The sample and experimental data is the same as it appeared in A. Pattammattel, et al.²⁵ and S. Tetef, et al.²⁶ See those works for the experimental details. Briefly, the sample was composed of stainless steel (SS), lithium iron phosphate (LFP), pyrite (Pyr), and hematite (Hem) nanoparticles. We prepared this sample with prior knowledge to optimize data analysis workflows for spectromicroscopy analysis. Fe K-edge XANES mapping data were collected in about 24 hours at the Hard X-ray Nanoprobe (HXN) Beamline at National Synchrotron Light Source II (NSLS-II) at Brookhaven National Laboratory.^18,19 Our reference library is the same as in A. Pattammattel, et al.¹² and S. Tetef, et al.,²⁶ which includes the four known phases – stainless steel, LFP, pyrite, and hematite – and seven additional ones – HFO (hydrous ferric oxyhydroxide), goethite, maghemite, magnetite, Fe₃P, Fe(III)PO₄, and Fe(III)SO₄.

Training data for the feature selection and machine learning models was generated by linear combinations of reference spectra (Fig. 1a), where a random dropout was included such that after the concentrations were sampled, some contributions were then randomly set to zero and the collection of concentrations were renormalized to sum to one. This dropout parameter enforced sparsity, allowing us to favor fewer references contributing to any one generated spectrum. We then generated validation sets using the same method – random linear combinations of the reference spectra. Because generating each set uses the same dropout parameter, we do not enforce uniqueness, as well as the draws being random, the sets should fall within the same space, and thus our validation set is equivalent as setting aside part of the training dataset.

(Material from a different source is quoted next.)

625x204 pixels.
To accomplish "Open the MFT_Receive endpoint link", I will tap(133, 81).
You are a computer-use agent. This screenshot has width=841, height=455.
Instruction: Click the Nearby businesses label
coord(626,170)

All feature selection methods, including recursive feature elimination (RFE), random forest (RF), decision tree (DT), and linear regression (LR), are implemented using the sklearn python package. The RFE algorithm was trained on a dataset composed of 1000 linear combinations of references (without additional noise) and with linear regression as the base estimator. We then apply principal component analysis (PCA) to the reference library and project the 1000 generated linear combinations using the principal component vectors obtained from the reference library; the number of principal components was determined such that the principal components explained 99% of the variance in the reference spectra. The PCA-projected spectra were similarly given as training input to the feature selection models, with the PCA-projected coefficients as the target (or output) variables.

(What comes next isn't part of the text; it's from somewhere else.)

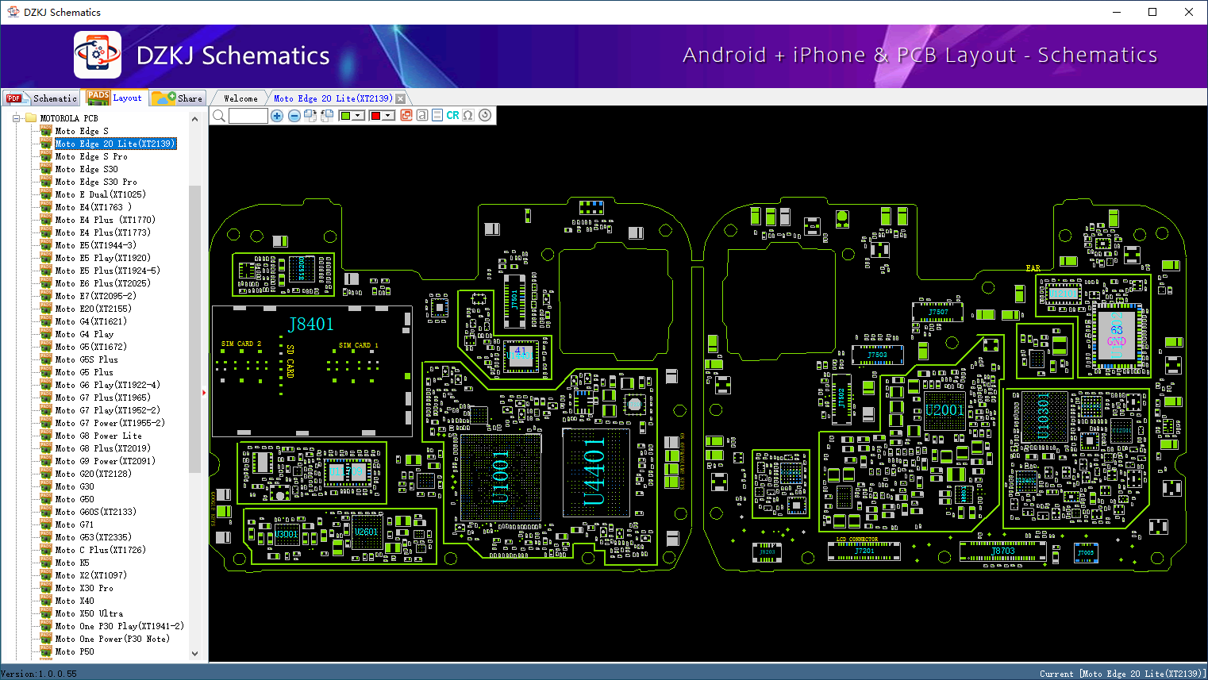
Task: Click the blue two-bar layout icon
Action: coord(437,116)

We keep the most important energies, which were selected as most important from a dataset of 50 000 linear combinations of reference spectra that were subsequently PCA-projected, where the RFE ranked all energies (it stopped when only one energy was left). The number of energies kept was largely based on the degrees of freedom in the reference library, which we determined by the number of principal components it took to explain 97% of the variance in the reference set. We then choose three additional energies ad hoc to ensure proper normalization of spectra – two in the far pre-edge (maximally spaced) and one in the post-edge (highest energy available). Using normalization and test LCF results, we ultimately kept a total of 16 energies from the original 74 energies experimentally measured – 13 chosen by feature selection and 3 added as hoc for normalization. See results and discussion for more details.

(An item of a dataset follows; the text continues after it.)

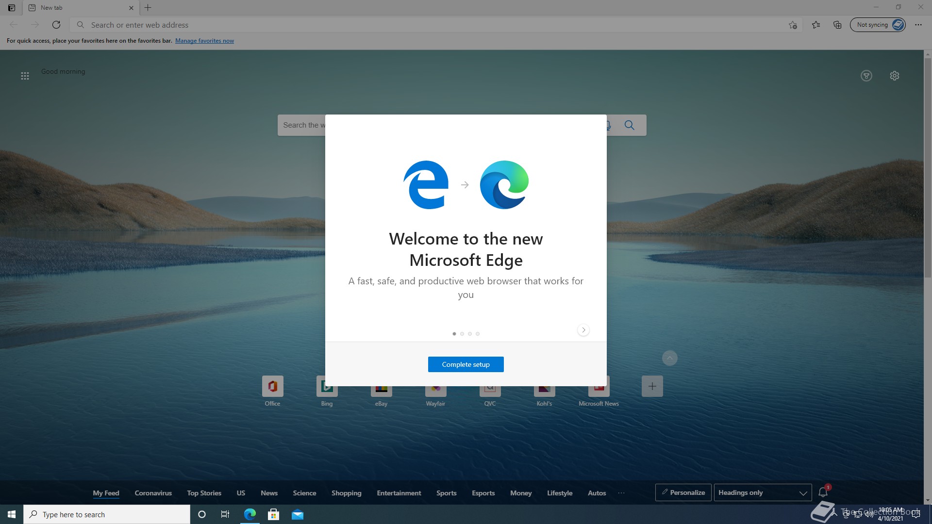932x524 pixels.
Task: Click the Manage favorites now link
Action: pos(204,41)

To normalize subspectra, we fit a line to the first two energies in each spectrum (energies which we added for that purpose) and subtracted that line. We then fit another background post-edge line to all energies above 7150 eV; this value created the most consistent normalized spectra, and it was selected based on the post-edge spectral features in the reference set. We found the maximum of the subspectra to determine edge location (rather than the maximum in the derivative, as is commonly done with full spectra) and generated “flattened” spectra by dividing by the post-edge line in the region past the edge so that the post-edge features on average fall along the μ(E)x = 1 line.

As a baseline, we obtain “true” linear combination fitting (LCF) results using the full-energy experimental spectra by performing pixel-by-pixel non-negative least squares linear combination fitting (NNLS-LCF) onto a smaller reference library composed of only the four known phases (SS, Hem, Pyr, LFP). The standard LCF utilizes stepwise regression (regression on enumeration of subsets of the reference library) on every pixel. Instead, here we utilize least absolute selection and shrinkage operator (LASSO) regression to encourage sparsity in fits, as originally presented in Jahrman, et al.²⁷ Details of the alternative LCF approach – LASSO-LCF via manifold projection image segmentation (MPIS) – are in S. Tetef, et al.²⁶ In short, we use Uniform Manifold Approximation and Projection (UMAP)²⁸ and dbscan clustering²⁹ to globally group spectra together and then perform LCF on the cluster-averaged spectra rather than pixel-by-pixel analysis.

Results and discussion

Recursive feature elimination (RFE) training, recommendations, and validation

Because RFE is a supervised feature selection routine, we synthesize a training dataset of linear combinations of reference spectra corresponding to possible mineral phases in our sample. Moreover, this training dataset incorporates prior knowledge of our system and mirrors post-experimental analysis, particularly by inverting the analysis process of linear combination fitting (LCF) onto a reference library. However, the accuracy of this library's composition is, of course, subject to the experimenter's prior knowledge. Here, we knew our sample was made of stainless steel (SS), lithium iron phosphate (LFP), pyrite (Pyr), and hematite (Hem) – see the Methods section. However, to represent a typical user uncertainty, we add other iron-containing mineral phases to the reference library. Specifically, we supplement the library with HFO (hydrous ferric oxyhydroxide), goethite, maghemite, magnetite, Fe₃P, Fe(III)PO₄, and Fe(III)SO₄.^12,26

The size of the reference library is well known to be a nontrivial issue in linear combination fitting (LCF), or any other method of inference, when working with XANES data.²⁷ Specifically, as the number of spectra in the reference library increases, the relative linear independence of the ensemble of spectra almost always decreases; often, the decrease is dramatic. This poses a core dilemma – if the spectra in the reference library have only weak linear independence, then any LCF fit results will be highly degenerate as there will be multiple solutions with almost identical goodness of fit parameters.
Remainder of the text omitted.